Ma le cose non vanno come previsto. Totò e Peppino, pesci fuor d’acqua in una Milano frenetica e moderna, combinano una serie infinita di pasticci, dando vita a gag entrate nella storia. Alla fine, sarà la madre di Gianni a capire che l’amore tra i due giovani è sincero e che Marisa non è affatto la “malafemmina” che tutti temevano.

La scena della lettera: un’improvvisazione diventata leggenda

Chiunque conosca questo film lo associa subito alla scena della lettera. Totò detta e Peppino scrive, con l’italiano approssimativo e l’assurda solennità che solo loro potevano avere. In realtà, quella sequenza non era nemmeno prevista nel copione: fu frutto di improvvisazione sul set.

L’aiuto regista Ettore Scola, che sarebbe poi diventato uno dei grandi autori del cinema italiano, raccontò che furono proprio Totò e Peppino a trasformare una scena banale in un momento immortale. Peppino, non sapendo più dove scrivere, arrivò persino a riscrivere l’ultima riga sovrapponendo parole su parole. Un errore tecnico? Forse. Ma fu proprio quella naturalezza a rendere la gag indimenticabile.

Le location: Napoli, Milano… e un po’ di Roma

Il film gioca molto sul contrasto tra il mondo contadino del Sud e la grande città del Nord. Ma curiosamente, molte delle scene ambientate a Milano non furono girate lì.

  • Il famoso lancio dei sassi alla finestra del vicino Mezzacapa venne girato in via Ponte di Nona, alla periferia est di Roma.
  • La stazione che appare nel film è quella di Lunghezza, sempre nei dintorni della Capitale.
  • La villa in cui Gianni e Marisa trascorrono del tempo insieme è la splendida Villa Volpicelli a Posillipo, Napoli, che oggi i fan di Un posto al sole riconoscono come Palazzo Palladini.

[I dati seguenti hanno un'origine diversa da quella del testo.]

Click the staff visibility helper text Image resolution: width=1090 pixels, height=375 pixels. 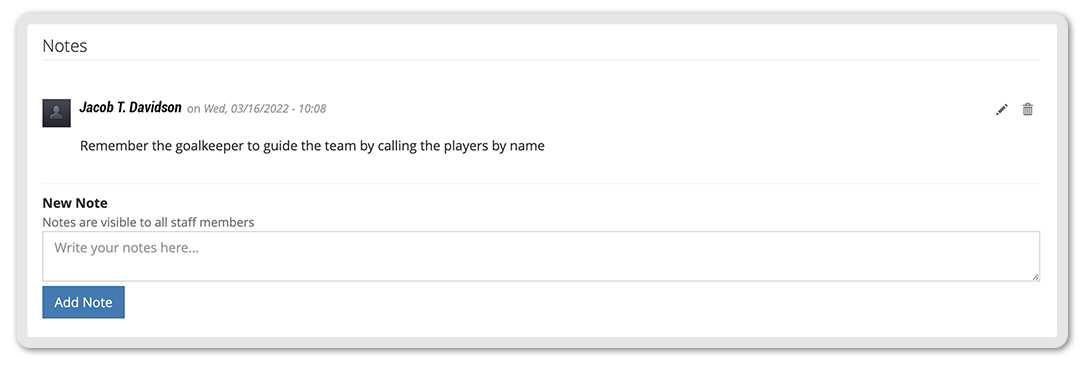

E poi c’è la musica: Teddy Reno canta “Malafemmena”, brano scritto da Totò nel 1951, che diventa il filo rosso del film. Una canzone struggente e malinconica che fa da contrappunto all’ironia della commedia, ricordandoci che sotto la risata può nascondersi la poesia.

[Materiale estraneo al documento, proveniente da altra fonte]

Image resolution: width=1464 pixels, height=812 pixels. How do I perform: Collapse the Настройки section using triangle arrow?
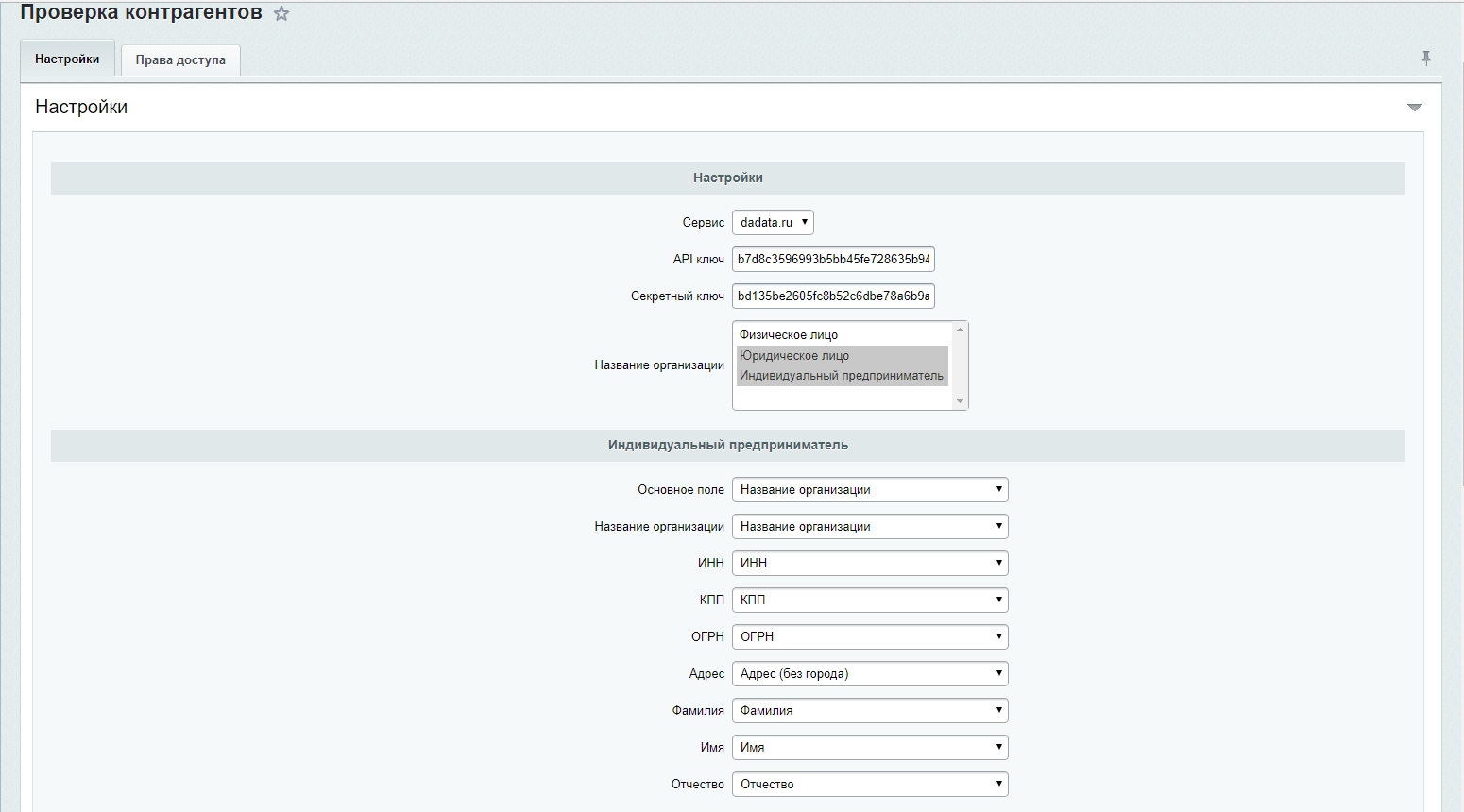tap(1414, 108)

Incassi da record e critiche feroci

Al botteghino il film fu un trionfo: quasi 680 milioni di lire incassati e oltre 4,5 milioni di spettatori in sala. Numeri che oggi farebbero gola a qualsiasi blockbuster.

Eppure la critica dell’epoca non fu tenera. Il quotidiano Avanti! lo definì una “farsa grossolana”, accusando la pellicola di essere avanspettacolo di serie B. Una stroncatura pesante, che però non scalfì minimamente l’affetto del pubblico.

Con il tempo, i giudizi si ribaltarono. Oggi, manuali e dizionari di cinema parlano di “scena della lettera da antologia” e definiscono il film “un vero cult movie, infarcito di gag che hanno fatto scuola”.